### Task description
Copy out every line of the listing below, with the requests unchanged, but multiply each x and y coordinate in the answers by 2.5 and round the results to whole numbers, with halves rounded up. Leave the pictures out of your answer.
### Dataset rows ###
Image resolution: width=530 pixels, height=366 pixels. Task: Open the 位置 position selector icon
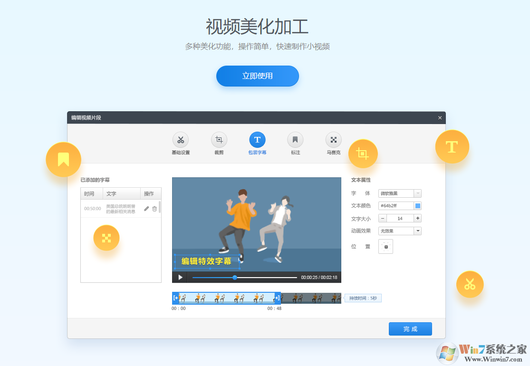click(x=385, y=246)
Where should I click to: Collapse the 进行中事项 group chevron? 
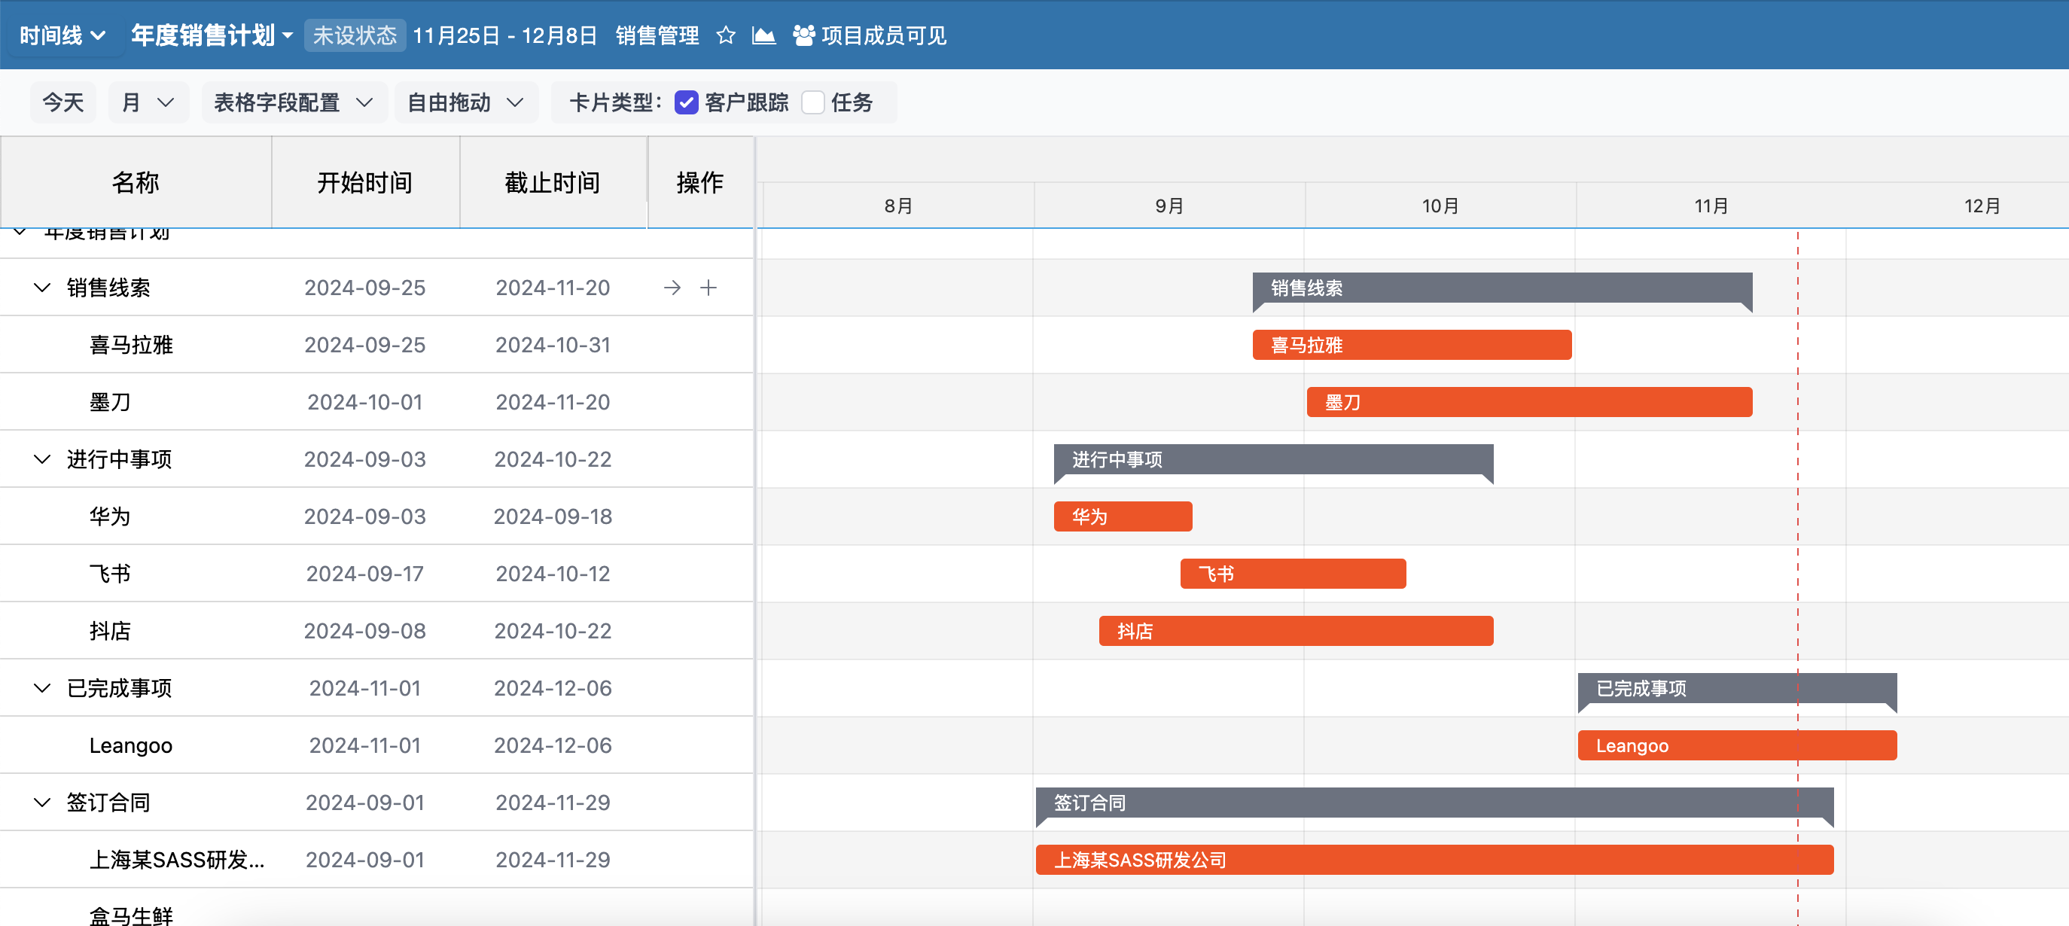click(x=42, y=459)
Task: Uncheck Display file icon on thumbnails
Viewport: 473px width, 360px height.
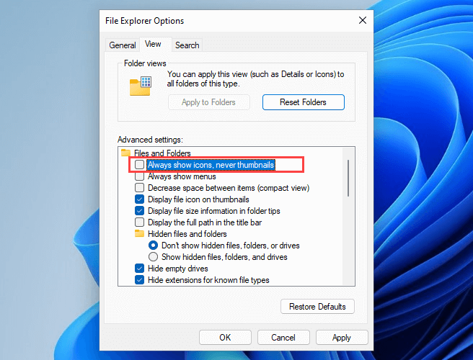Action: tap(140, 199)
###
### Solution to this exercise
Image resolution: width=530 pixels, height=366 pixels. Task: Open the 位置 position selector icon
click(x=963, y=615)
Where should I click to: Collapse the 进行中事项 group chevron? 
click(x=105, y=1148)
Task: Uncheck Display file icon on thumbnails
Viewport: 473px width, 360px height.
Action: tap(350, 498)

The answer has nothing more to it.